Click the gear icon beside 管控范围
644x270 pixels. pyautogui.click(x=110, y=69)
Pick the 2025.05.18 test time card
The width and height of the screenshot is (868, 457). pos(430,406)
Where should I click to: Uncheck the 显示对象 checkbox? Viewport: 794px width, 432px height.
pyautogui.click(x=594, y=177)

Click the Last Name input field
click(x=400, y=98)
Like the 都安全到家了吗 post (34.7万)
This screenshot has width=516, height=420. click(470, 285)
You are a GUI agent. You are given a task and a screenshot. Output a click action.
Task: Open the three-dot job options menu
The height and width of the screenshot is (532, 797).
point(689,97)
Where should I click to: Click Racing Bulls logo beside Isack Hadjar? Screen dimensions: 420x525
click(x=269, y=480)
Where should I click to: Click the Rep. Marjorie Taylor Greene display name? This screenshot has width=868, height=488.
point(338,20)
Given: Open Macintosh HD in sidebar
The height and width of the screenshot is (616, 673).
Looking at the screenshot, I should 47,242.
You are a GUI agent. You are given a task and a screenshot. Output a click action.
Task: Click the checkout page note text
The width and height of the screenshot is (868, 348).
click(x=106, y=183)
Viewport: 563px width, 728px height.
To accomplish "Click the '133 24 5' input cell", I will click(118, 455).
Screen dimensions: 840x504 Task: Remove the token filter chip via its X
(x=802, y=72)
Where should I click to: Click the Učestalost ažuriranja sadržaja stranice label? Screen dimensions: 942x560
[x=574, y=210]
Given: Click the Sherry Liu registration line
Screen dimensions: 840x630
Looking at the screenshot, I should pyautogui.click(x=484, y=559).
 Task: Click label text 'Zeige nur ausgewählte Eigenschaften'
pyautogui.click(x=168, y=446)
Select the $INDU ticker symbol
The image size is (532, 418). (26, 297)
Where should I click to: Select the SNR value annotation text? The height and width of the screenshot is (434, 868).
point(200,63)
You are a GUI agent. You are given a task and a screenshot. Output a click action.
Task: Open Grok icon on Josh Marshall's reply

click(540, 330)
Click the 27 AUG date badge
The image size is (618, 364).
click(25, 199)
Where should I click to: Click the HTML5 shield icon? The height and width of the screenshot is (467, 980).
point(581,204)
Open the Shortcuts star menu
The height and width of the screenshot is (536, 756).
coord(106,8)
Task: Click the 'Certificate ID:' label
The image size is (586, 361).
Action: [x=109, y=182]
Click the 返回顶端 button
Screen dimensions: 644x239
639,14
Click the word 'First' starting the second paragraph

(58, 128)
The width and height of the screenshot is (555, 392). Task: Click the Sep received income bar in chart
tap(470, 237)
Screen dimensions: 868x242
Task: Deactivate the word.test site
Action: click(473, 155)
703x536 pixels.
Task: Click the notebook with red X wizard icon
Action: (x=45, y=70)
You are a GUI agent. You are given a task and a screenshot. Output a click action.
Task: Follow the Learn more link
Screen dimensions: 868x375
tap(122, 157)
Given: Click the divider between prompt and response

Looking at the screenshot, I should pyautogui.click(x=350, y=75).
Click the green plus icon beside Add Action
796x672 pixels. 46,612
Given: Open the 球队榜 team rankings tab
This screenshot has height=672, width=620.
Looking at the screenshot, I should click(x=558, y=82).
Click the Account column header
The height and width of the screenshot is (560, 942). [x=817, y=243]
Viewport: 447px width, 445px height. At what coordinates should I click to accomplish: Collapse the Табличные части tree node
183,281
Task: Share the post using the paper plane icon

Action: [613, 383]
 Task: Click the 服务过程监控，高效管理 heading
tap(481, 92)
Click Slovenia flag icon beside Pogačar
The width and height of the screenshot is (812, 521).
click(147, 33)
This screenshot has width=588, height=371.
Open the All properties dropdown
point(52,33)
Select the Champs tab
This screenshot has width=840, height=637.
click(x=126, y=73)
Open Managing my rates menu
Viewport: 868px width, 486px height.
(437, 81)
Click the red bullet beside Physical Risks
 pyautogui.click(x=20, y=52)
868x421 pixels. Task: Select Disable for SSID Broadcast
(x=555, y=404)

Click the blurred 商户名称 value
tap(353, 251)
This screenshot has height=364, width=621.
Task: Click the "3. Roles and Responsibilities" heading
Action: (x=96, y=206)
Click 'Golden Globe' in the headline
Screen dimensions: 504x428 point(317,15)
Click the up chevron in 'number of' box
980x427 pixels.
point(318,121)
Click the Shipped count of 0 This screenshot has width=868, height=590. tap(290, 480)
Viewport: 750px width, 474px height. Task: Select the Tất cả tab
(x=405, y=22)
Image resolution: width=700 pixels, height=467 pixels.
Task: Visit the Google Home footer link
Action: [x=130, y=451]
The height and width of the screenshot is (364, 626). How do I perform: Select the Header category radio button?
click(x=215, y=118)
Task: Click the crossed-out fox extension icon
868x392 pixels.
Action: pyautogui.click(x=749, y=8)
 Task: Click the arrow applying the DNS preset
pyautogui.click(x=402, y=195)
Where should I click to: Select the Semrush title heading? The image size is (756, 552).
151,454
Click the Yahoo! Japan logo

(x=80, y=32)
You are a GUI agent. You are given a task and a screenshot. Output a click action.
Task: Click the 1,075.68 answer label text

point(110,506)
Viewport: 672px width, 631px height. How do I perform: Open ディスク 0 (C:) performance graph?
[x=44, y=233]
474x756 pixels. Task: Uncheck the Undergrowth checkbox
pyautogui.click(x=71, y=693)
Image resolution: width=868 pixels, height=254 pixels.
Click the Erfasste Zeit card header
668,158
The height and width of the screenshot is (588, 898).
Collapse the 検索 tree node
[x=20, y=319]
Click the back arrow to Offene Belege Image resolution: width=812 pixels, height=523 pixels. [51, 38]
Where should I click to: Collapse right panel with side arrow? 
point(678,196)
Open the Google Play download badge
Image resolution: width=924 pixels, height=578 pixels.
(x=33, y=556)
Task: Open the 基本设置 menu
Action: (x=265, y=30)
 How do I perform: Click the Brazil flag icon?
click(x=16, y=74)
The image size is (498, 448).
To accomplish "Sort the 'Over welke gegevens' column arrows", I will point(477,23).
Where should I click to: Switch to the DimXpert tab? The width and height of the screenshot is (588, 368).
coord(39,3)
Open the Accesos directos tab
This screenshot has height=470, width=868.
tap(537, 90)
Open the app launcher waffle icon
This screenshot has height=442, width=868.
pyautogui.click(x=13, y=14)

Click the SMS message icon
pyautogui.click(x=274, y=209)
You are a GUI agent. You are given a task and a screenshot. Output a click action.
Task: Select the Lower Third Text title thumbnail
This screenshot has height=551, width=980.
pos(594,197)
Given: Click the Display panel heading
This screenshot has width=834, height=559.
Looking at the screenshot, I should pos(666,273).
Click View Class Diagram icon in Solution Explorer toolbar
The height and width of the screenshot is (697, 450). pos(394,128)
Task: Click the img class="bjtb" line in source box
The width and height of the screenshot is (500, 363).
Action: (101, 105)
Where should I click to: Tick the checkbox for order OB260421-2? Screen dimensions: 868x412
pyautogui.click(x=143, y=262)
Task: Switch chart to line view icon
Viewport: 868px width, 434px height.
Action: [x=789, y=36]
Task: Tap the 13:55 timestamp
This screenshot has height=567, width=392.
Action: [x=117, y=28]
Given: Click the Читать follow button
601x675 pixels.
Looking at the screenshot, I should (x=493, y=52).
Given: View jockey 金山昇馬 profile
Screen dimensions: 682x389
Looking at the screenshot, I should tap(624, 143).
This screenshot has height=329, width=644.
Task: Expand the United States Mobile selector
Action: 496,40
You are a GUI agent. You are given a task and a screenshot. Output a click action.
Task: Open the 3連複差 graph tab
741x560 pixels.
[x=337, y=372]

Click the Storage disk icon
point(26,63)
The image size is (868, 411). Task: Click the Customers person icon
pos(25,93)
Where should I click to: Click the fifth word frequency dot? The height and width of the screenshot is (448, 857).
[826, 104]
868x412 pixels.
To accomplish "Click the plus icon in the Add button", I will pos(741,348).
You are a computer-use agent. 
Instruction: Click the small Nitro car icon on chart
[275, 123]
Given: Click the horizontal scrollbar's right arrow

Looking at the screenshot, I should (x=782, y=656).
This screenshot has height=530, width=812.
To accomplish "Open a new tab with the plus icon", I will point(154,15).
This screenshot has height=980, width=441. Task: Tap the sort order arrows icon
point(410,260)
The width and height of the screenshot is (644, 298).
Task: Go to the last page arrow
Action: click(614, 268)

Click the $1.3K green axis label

▶ _Assignment_:
Return each line among the entries that holds the word "badge".

▶ _Completed task_:
Click the 27 AUG date badge
Open the Google Play download badge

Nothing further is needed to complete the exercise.